The school has rethought its ICT policies on safeguarding, e-safety and cyber bulling. ICT is a regular item in school development and implementation plans. Parents too have become more used to using electronic forms of communication with use for example texting, accessing the VLE and e-mail. Parents understand that school is different and offers a different approach to teaching and learning. Care has been taken to ensure that parents who cannot afford the scheme have financial support from Perins and the e-Learning foundation.
Evidence from teachers suggests that students are more self-confident, more willing to share and collaborate and are making good progress. Students have a much greater range of skills and seem to be much better equipped when they leave. In addition, students work more independently, are more resilient and more focused on their learning. Students are aware of the disadvantages of ICT, like it being a potential distraction, as well and adopt the same ‘fit for purpose’ attitude as teachers.
Key lessons learnt
- ICT is not an end in itself, and must go hand-in-hand with pedagogical change: it’s not only an ICT initiative, the focus is on student learning. It takes a lot of time to embed this into an organization. Be patient, and learn from what went wrong. The initiative is a continuous process.

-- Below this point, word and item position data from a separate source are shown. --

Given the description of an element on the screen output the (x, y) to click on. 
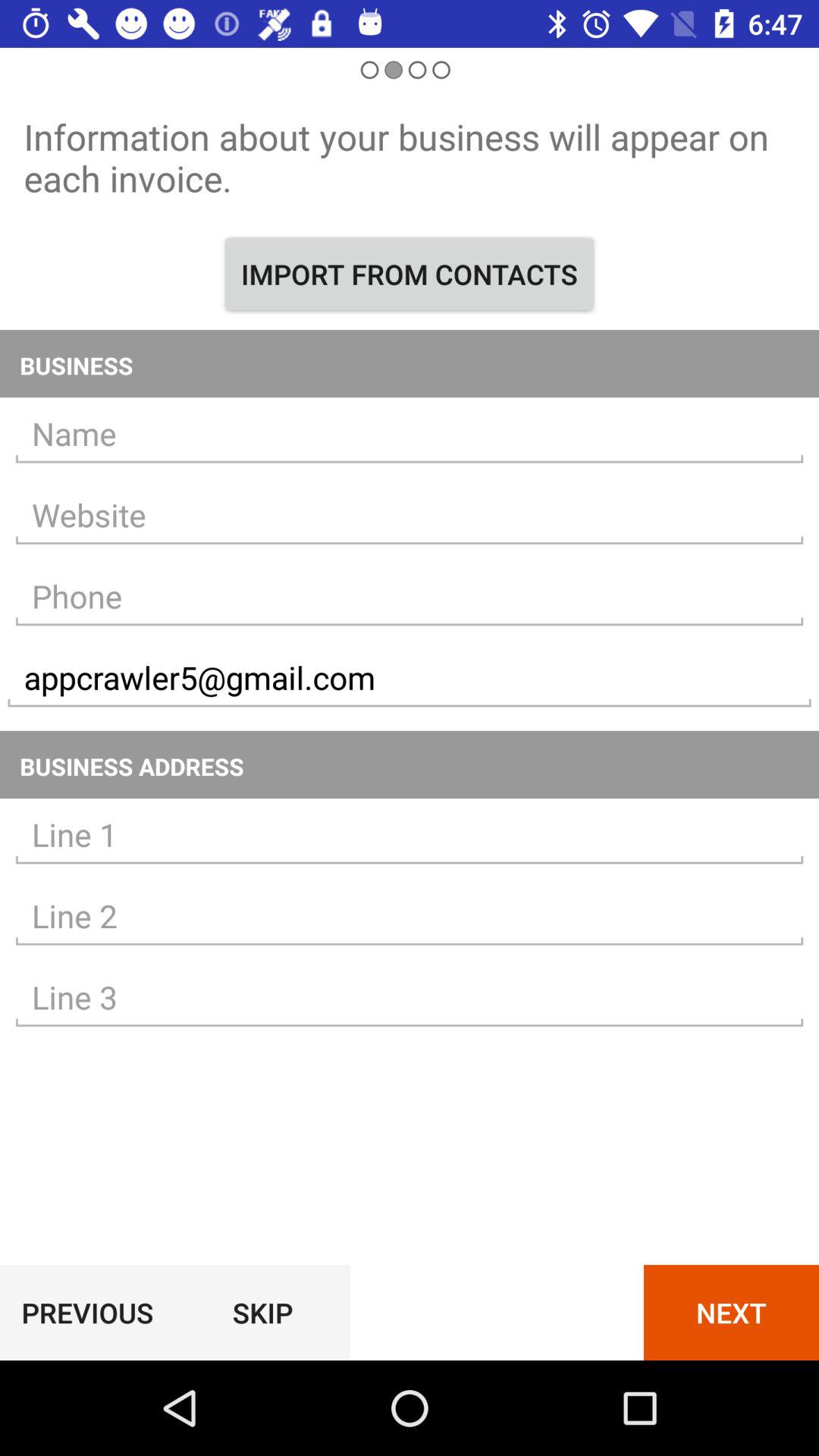
click item to the right of the skip (731, 1312)
Given the description of an element on the screen output the (x, y) to click on. 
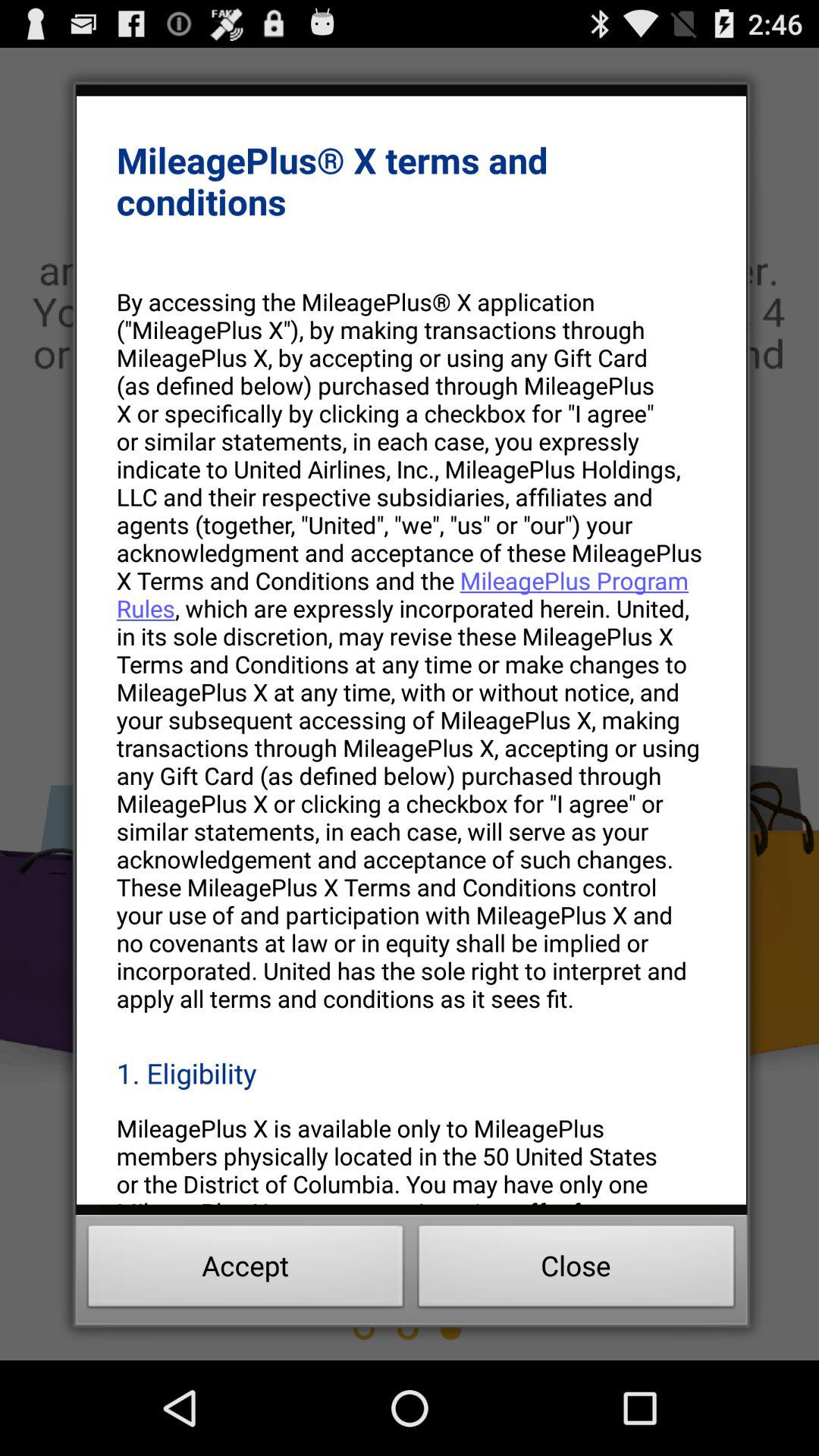
turn on item to the left of close (245, 1270)
Given the description of an element on the screen output the (x, y) to click on. 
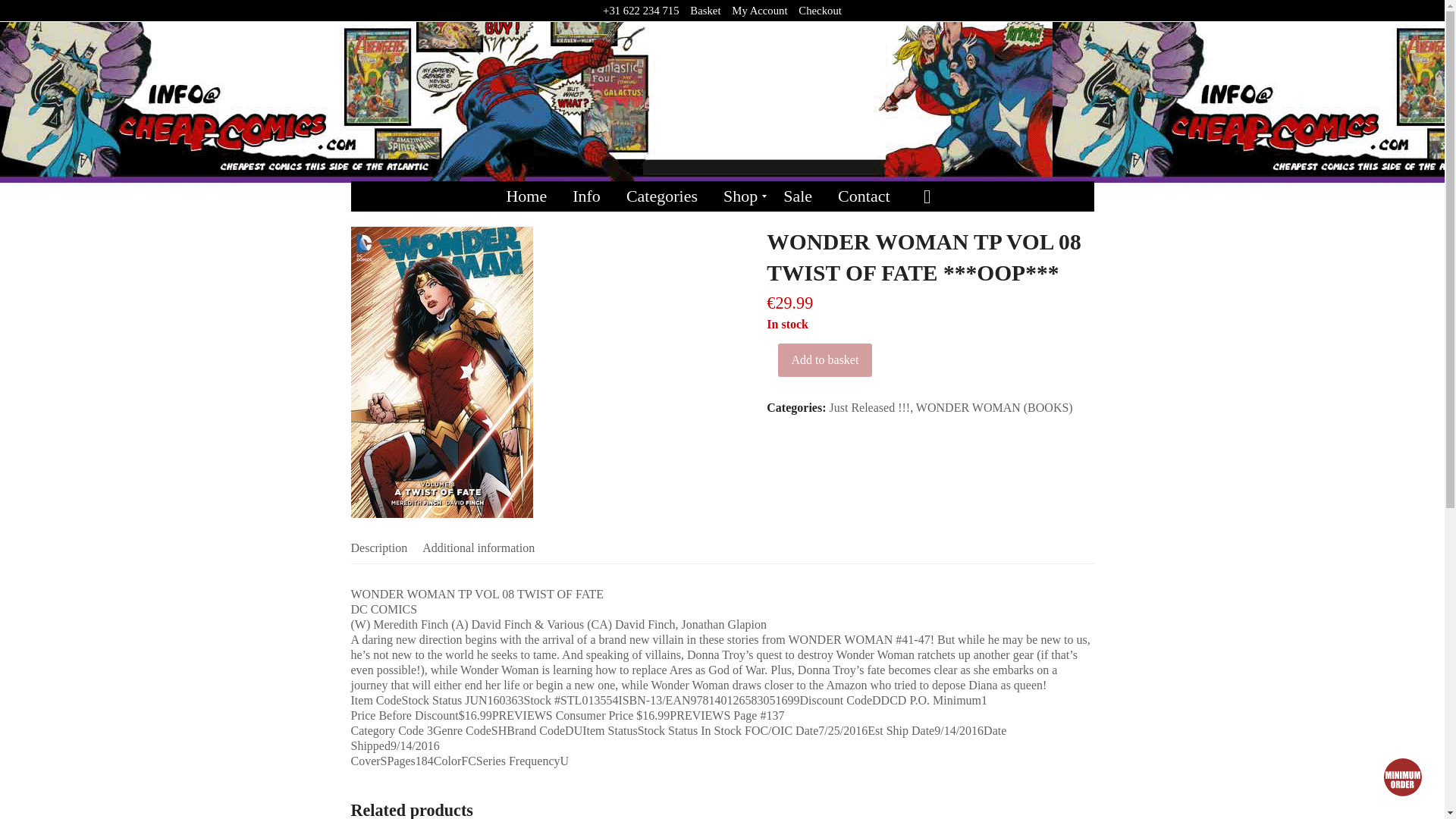
Add to basket (823, 359)
Info (585, 195)
My Account (759, 10)
Additional information (478, 548)
Contact (863, 195)
Checkout (819, 10)
Shop (740, 195)
Sale (797, 195)
Description (378, 548)
Categories (661, 195)
Basket (705, 10)
Just Released !!! (870, 407)
Home (526, 195)
Given the description of an element on the screen output the (x, y) to click on. 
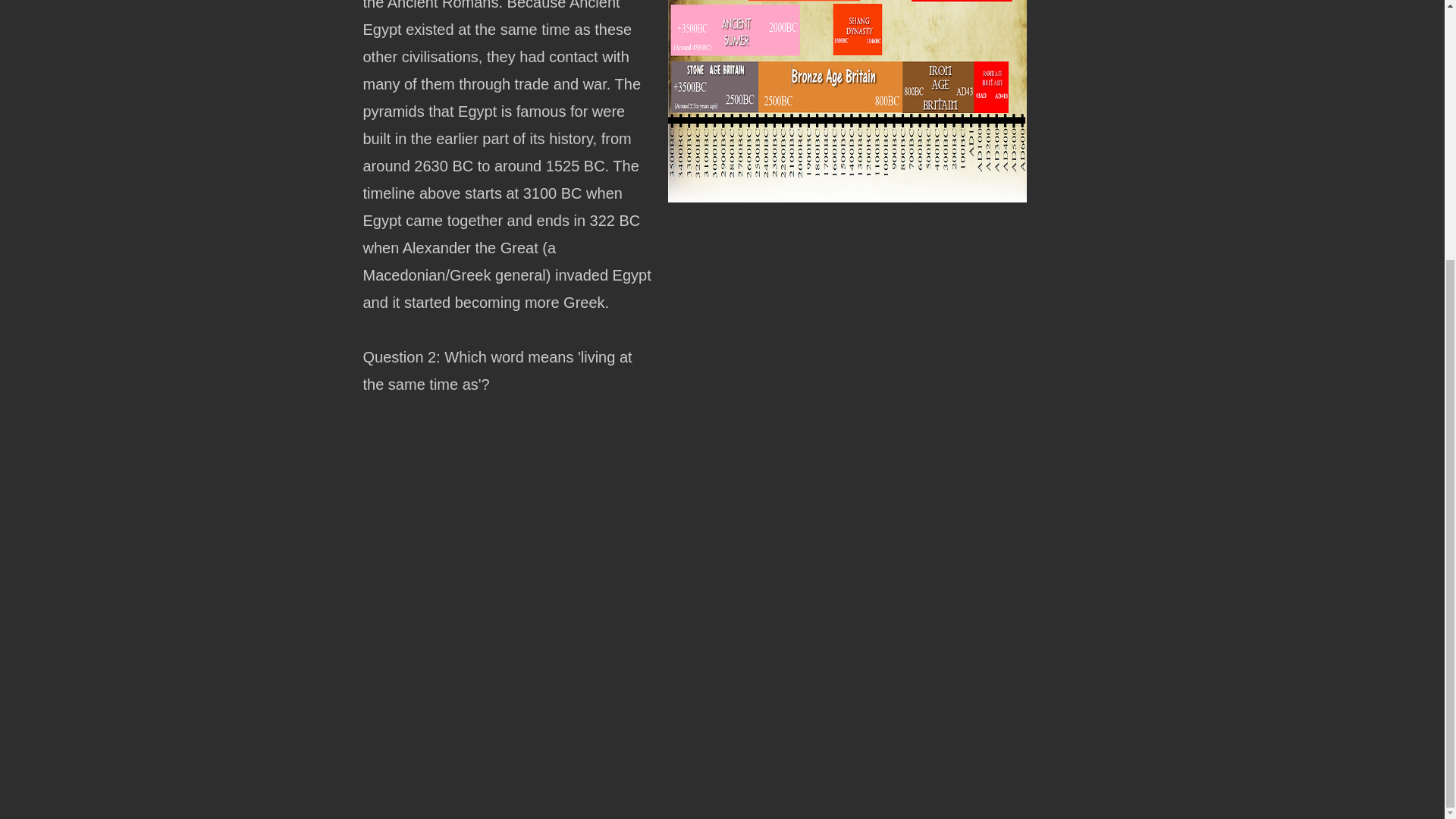
Y4 Egyptian Timeline.PNG (846, 101)
Given the description of an element on the screen output the (x, y) to click on. 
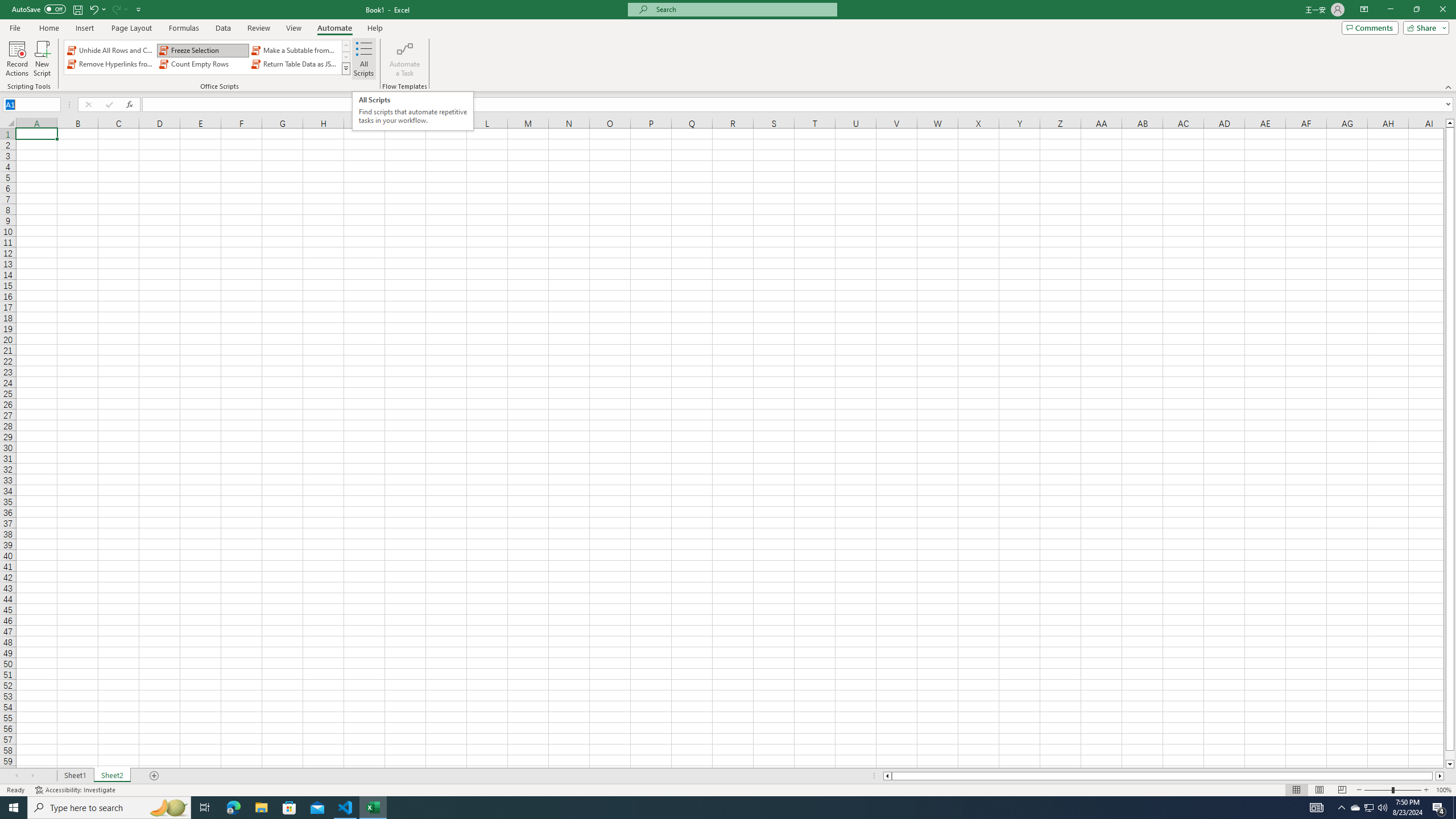
Formula Bar (799, 104)
Ribbon Display Options (1364, 9)
Minimize (1390, 9)
Automate (334, 28)
Review (258, 28)
Customize Quick Access Toolbar (139, 9)
Page down (1449, 755)
Accessibility Checker Accessibility: Investigate (76, 790)
Unhide All Rows and Columns (111, 50)
Sheet2 (112, 775)
Line up (1449, 122)
Class: NetUIImage (345, 68)
Given the description of an element on the screen output the (x, y) to click on. 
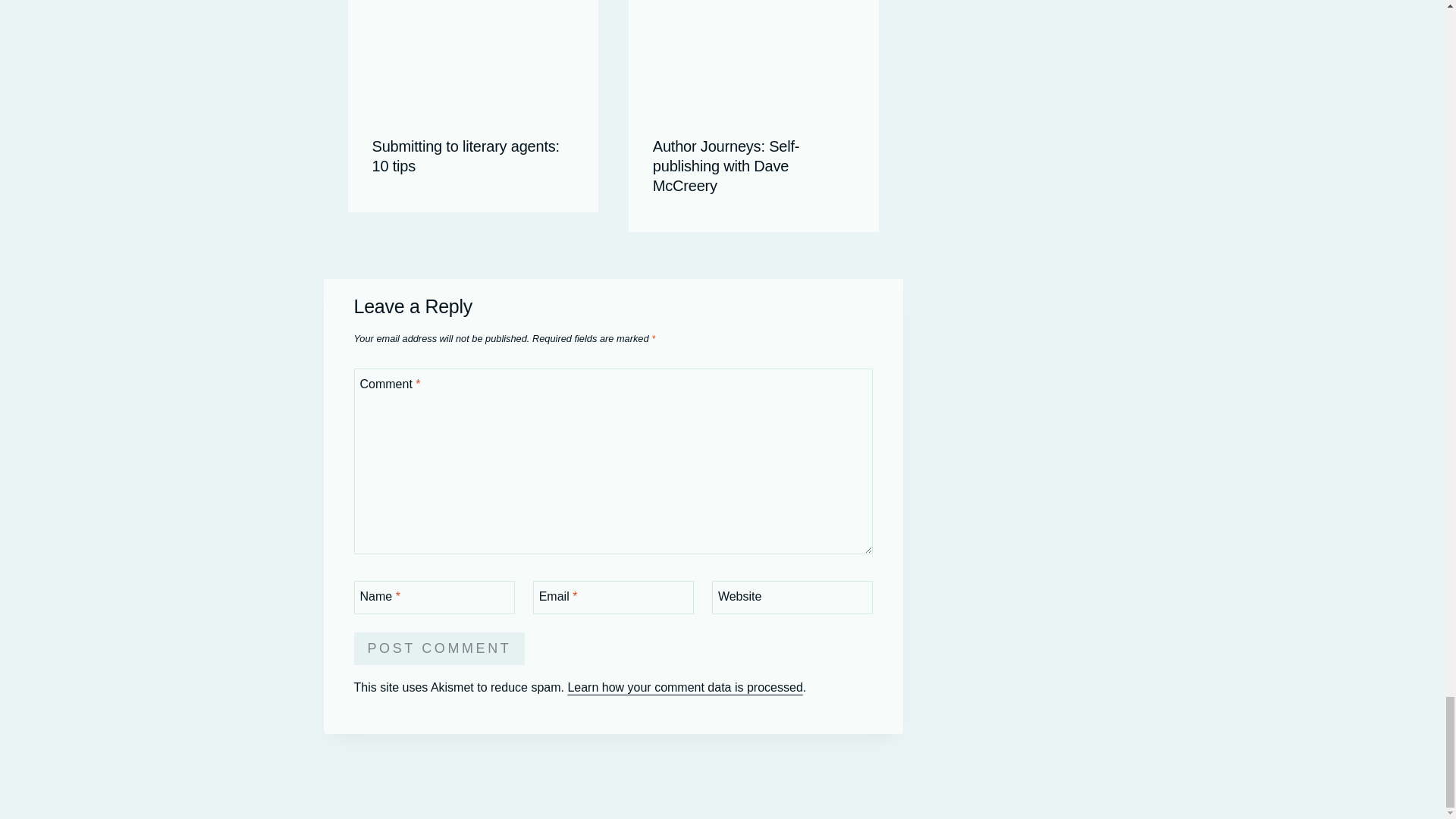
Post Comment (438, 648)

- You don’t always have to use a computer. Choose ‘fit for purpose’, and connect ICT to the student and teacher skills. Connect these skills to the ‘outside world’.
- You need a combination of a top-down and bottom-up approach to have a successful initiative. This has to be reflected in the organization: the innovation needs support by senior management and governors, but also staff and departments.
- The infrastructure and support needs to be adequate. Use targeted tendering to ensure that suppliers meet your needs. Do not be afraid to re-tender if you are not getting what you want.
- Teachers need skills and confidence, not only for using ICT, but also to implement it in their lessons. This demands improvisational talent, but also continuing professional development.
- Take concerns like exams and distractions seriously, but be brave when it comes to taking next steps. Communicate well with all parties, including parents.
- Leading a 1:1 programme is great for teacher retention and attraction, and good for the school profile.